Learning from imbalanced data.

In this blog post, I'll discuss a number of considerations and techniques for dealing with imbalanced data when training a machine learning model. The blog post will rely heavily on a sklearn contributor package called imbalanced-learn to implement the discussed techniques.

Training a machine learning model on an imbalanced dataset can introduce unique challenges to the learning problem. Imbalanced data typically refers to a classification problem where the number of observations per class is not equally distributed; often you'll have a large amount of data/observations for one class (referred to as the majority class), and much fewer observations for one or more other classes (referred to as the minority classes). For example, suppose you're building a classifier to classify a credit card transaction a fraudulent or authentic - you'll likely have 10,000 authentic transactions for every 1 fraudulent transaction, that's quite an imbalance!

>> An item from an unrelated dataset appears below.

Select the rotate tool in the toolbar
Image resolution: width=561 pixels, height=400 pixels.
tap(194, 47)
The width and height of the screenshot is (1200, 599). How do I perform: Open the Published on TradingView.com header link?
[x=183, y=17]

To understand the challenges that a class imbalance imposes, let's consider two common ways we'll train a model: tree-based logical rules developed according to some splitting criterion, and parameterized models updated by gradient descent.

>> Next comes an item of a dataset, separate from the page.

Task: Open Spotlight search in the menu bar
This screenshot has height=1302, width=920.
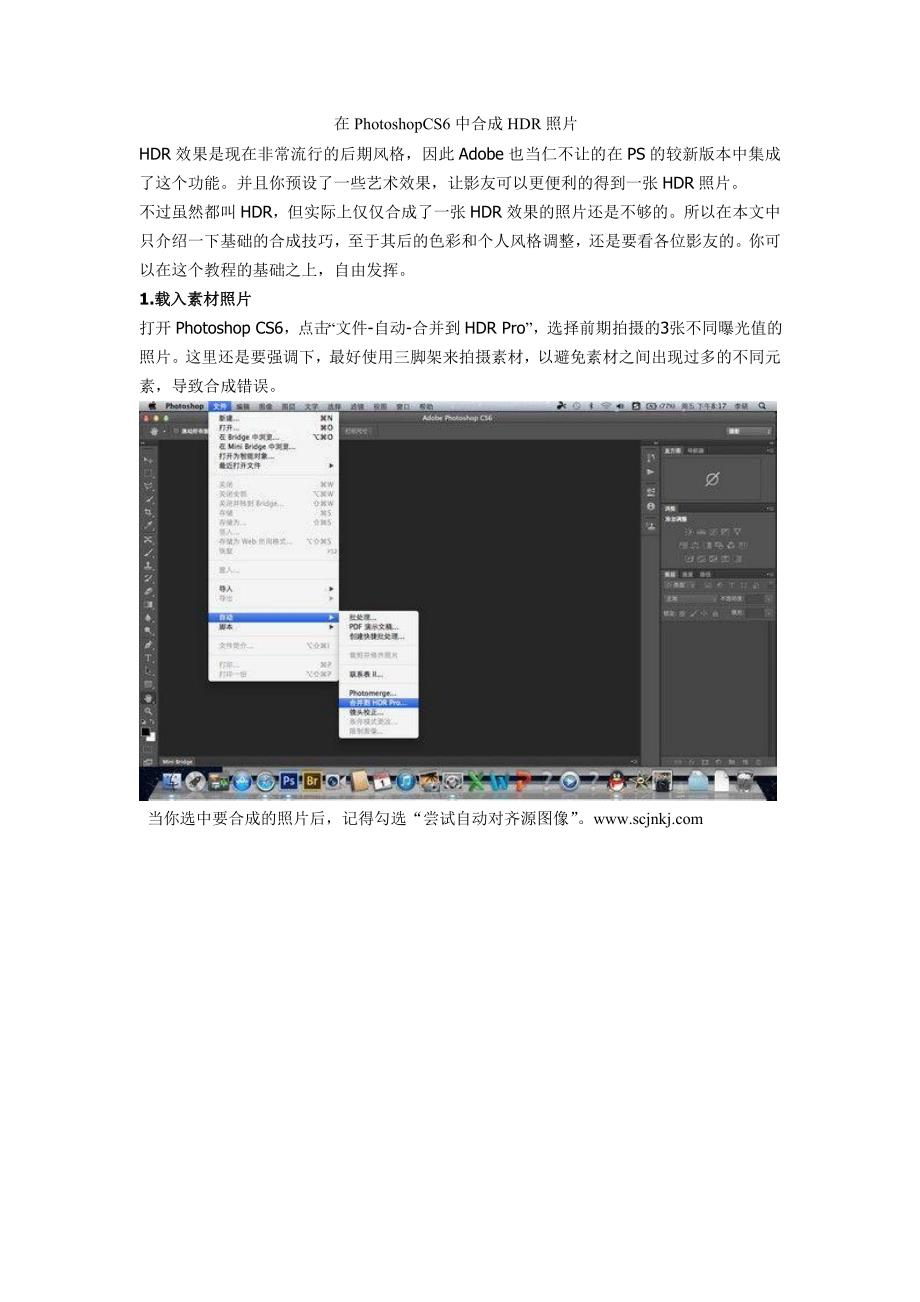Action: click(x=763, y=406)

When building a tree-based model (such as a decision tree), our objective is to find logical rules which are capable of taking the full dataset and separating out the observations into their different classes. In other words, we'd like each split in the tree to increase the purity of observations such that the data is filtered into homogeneous groups. If we have a majority class present, the top of the decision tree is likely to learn splits which separate out the majority class into pure groups at the expense of learning rules which separate the minority class.

Screen-Shot-2018-02-12-at-10.06.36-PM

For a more concrete example, here's a decision tree trained on the wine quality dataset used as an example later on in this post. The field value represents the number of observations for each class in a given node.

download-1

Similarly, if we're updating a parameterized model by gradient descent to minimize our loss function, we'll be spending most of our updates changing the parameter values in the direction which allow for correct classification of the majority class. In other words, many machine learning models are subject to a frequency bias in which they place more emphasis on learning from data observations which occur more commonly.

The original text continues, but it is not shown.